EXERCISE:
Reproduce each of the following rows verbatim, omitting the pictures.

----------

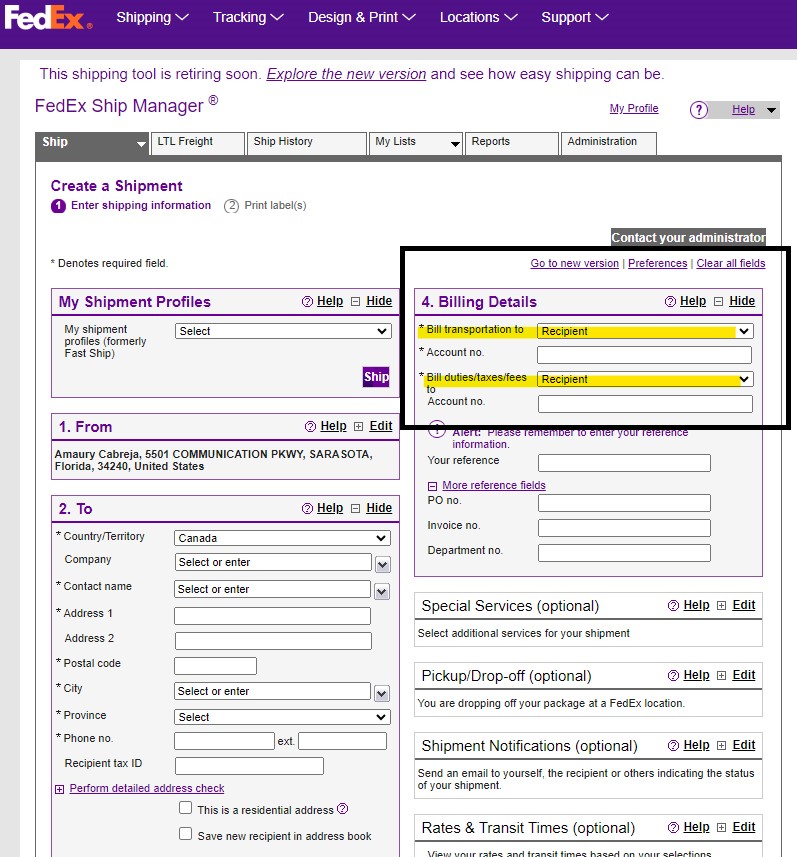Click the Postal code input field
Viewport: 797px width, 857px height.
pos(215,666)
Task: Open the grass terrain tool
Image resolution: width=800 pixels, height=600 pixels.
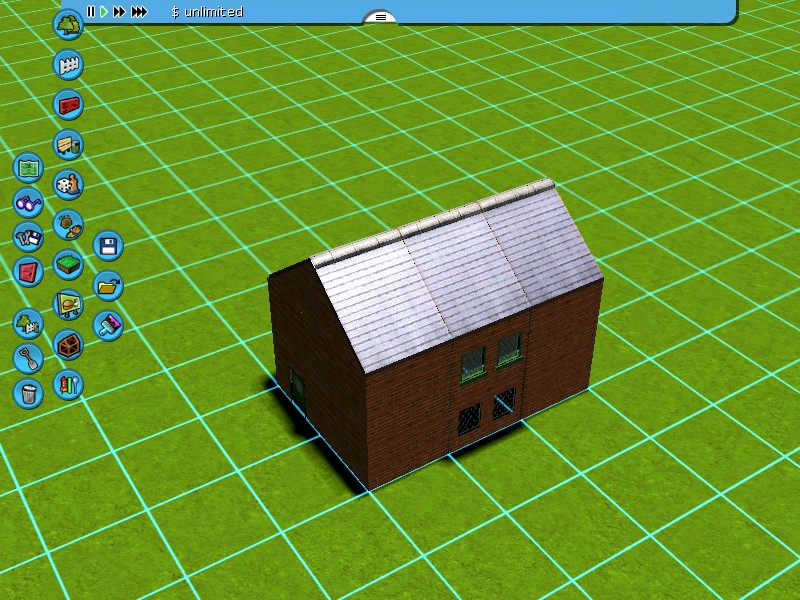Action: click(x=68, y=265)
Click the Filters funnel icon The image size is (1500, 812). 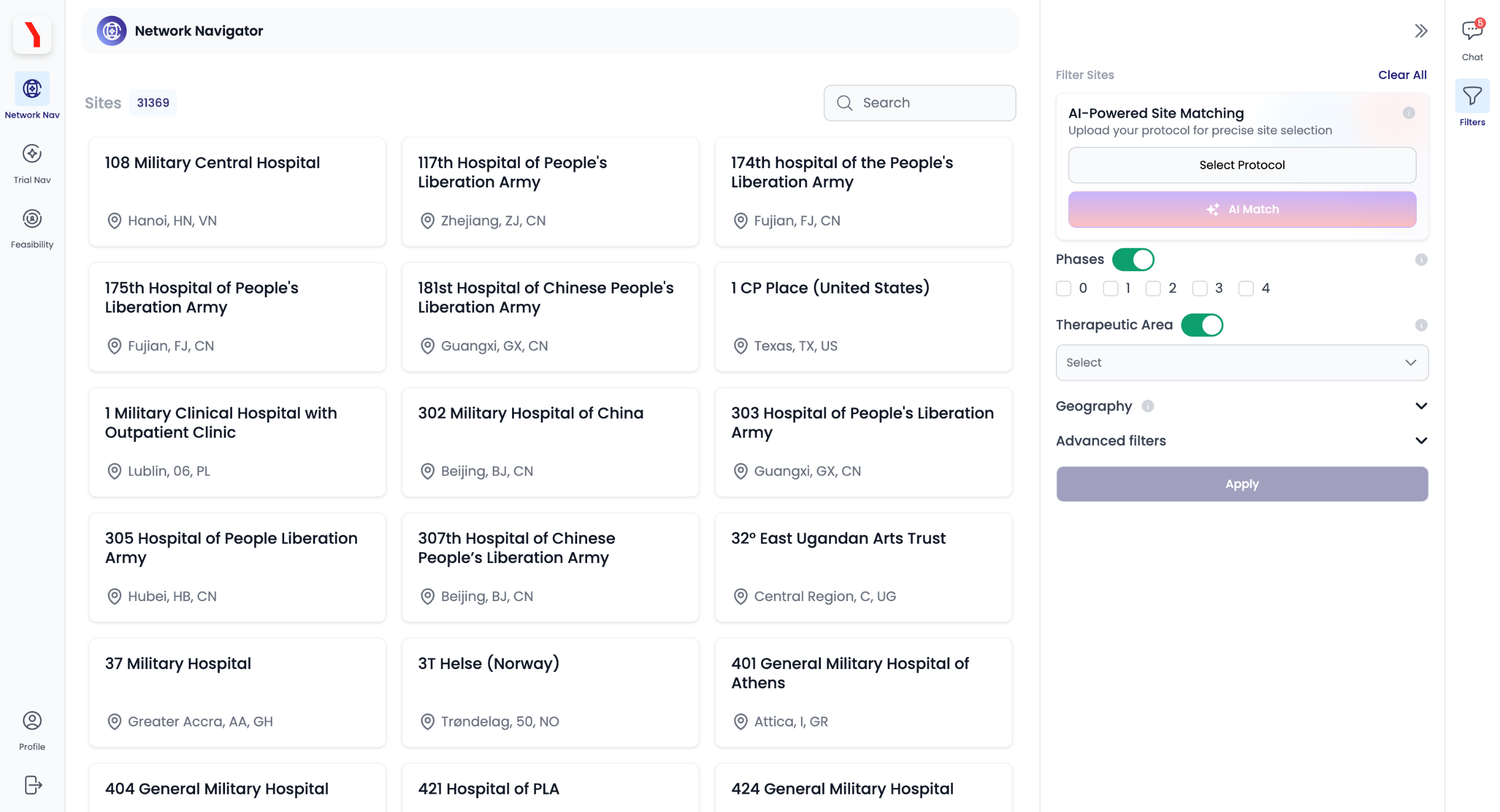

----------

EXPECTED ANSWER:
Click the Postal code input field
Viewport: 797px width, 857px height.
pos(215,666)
Task: Open the grass terrain tool
Image resolution: width=800 pixels, height=600 pixels.
Action: click(x=68, y=265)
Click the Filters funnel icon The image size is (1500, 812). 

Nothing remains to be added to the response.